8 thoughts on “National Day of Prayer — or Politics?

    1. Oh yes it does!!! It is a very public event where news media people can show up. The idea is not just for people to talk to God but to have people SEE them talking to God.

      This is one reason I do not like it when “fundies” pray in restaurants before they eat. They do not just do it because they are thankful for their food. They want people to see how faithful they are. It is a public demonstration that they are separate from everyone else, more faithful than everyone else, and more special than everyone else. In addition, they hope that some moron will walk over to their table and say:

      “Excuse me. I just saw you engaging in some unusual practice before you ate. Can you tell me about that?”

      Then they will ask him to sit down and eat with them so they can spread their peculiar view of the gospel. The thing they will never tell him is that if he had not walked over and asked his question, they would not have even given him even the time of day because he is ONE OF THEM. Other than witnessing, they must keep their everyday lives separate from him because they are more special than other human beings, and he is a piece of walking trash that might contaminate their purity.

      Pray like Jesus said. Be thankful to Jesus every second of every minute of every hour of every day of every month of every year of every decade of every century in all that you do. Then you have no need for special demonstrations. Jesus knows.
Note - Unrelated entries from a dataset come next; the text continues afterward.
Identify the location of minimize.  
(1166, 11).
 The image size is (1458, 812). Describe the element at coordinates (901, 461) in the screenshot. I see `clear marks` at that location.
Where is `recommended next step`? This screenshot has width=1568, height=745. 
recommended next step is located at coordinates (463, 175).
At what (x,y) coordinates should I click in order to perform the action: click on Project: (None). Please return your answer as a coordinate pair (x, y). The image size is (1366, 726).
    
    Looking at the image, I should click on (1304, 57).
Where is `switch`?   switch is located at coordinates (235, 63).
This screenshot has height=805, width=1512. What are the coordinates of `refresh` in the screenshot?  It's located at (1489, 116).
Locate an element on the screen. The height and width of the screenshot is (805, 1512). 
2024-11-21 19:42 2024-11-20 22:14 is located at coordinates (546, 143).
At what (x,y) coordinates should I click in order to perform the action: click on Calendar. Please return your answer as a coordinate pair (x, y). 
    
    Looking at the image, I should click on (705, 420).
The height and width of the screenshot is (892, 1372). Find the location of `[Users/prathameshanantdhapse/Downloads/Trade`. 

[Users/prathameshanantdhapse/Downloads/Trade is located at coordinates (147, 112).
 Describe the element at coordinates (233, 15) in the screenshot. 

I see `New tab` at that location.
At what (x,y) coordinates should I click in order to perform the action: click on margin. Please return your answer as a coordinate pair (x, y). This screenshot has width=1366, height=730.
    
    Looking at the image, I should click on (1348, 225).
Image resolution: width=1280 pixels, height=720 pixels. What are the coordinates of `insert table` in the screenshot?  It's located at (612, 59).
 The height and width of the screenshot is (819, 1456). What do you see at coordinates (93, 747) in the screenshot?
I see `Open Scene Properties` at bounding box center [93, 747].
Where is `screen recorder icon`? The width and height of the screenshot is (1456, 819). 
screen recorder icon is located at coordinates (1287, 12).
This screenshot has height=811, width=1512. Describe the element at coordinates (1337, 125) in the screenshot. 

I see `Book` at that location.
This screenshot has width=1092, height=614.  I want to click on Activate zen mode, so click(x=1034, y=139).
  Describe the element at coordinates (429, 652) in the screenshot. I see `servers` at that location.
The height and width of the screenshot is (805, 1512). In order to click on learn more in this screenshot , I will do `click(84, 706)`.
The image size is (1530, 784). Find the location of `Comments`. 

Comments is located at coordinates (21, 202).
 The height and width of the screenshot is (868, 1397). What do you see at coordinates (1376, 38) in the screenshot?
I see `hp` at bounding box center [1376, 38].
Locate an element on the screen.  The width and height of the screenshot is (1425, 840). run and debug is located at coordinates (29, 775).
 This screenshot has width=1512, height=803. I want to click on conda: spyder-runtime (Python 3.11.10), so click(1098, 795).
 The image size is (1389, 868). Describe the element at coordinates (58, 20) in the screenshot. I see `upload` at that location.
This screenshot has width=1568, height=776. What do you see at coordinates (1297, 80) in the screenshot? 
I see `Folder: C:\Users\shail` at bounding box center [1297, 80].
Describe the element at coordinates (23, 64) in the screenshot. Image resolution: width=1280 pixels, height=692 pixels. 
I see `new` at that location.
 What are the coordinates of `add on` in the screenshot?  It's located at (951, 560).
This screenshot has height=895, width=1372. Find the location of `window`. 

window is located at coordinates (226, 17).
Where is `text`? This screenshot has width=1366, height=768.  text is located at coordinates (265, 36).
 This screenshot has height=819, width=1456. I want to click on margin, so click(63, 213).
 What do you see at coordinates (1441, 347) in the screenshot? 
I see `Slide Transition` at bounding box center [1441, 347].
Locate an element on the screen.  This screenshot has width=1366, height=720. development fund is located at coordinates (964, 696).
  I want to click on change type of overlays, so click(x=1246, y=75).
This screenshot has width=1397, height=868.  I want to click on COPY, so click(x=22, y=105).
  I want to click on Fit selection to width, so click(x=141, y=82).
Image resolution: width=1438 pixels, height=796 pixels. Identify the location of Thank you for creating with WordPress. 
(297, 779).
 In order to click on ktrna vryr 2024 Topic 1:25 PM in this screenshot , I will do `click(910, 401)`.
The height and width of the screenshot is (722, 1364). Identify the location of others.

      1. I am an atheist, but when I was a Christian we did pray in restaurants before meals, and it was not a show of any kind. In fact, I found it embarrassing, but family usually insisted (still do, actually) that we must do this despite the awkwardness of it, because we owed thanks to our god for the meal and our family, etc. They simply believed that you never, ever eat without praying first.

        I agree with you 100% about the National Day of Prayer — it’s purely for the fundies to foster an us-versus-them mentality among their followers, and to show how pious they themselves are.

    2. The verse he referenced is about NOT praying publicly, not making a show of ones praying.

  1. I was unaware that it had ever been anything BUT hijacked. I only heard of its existence AFTER the Right had hijacked religion in general.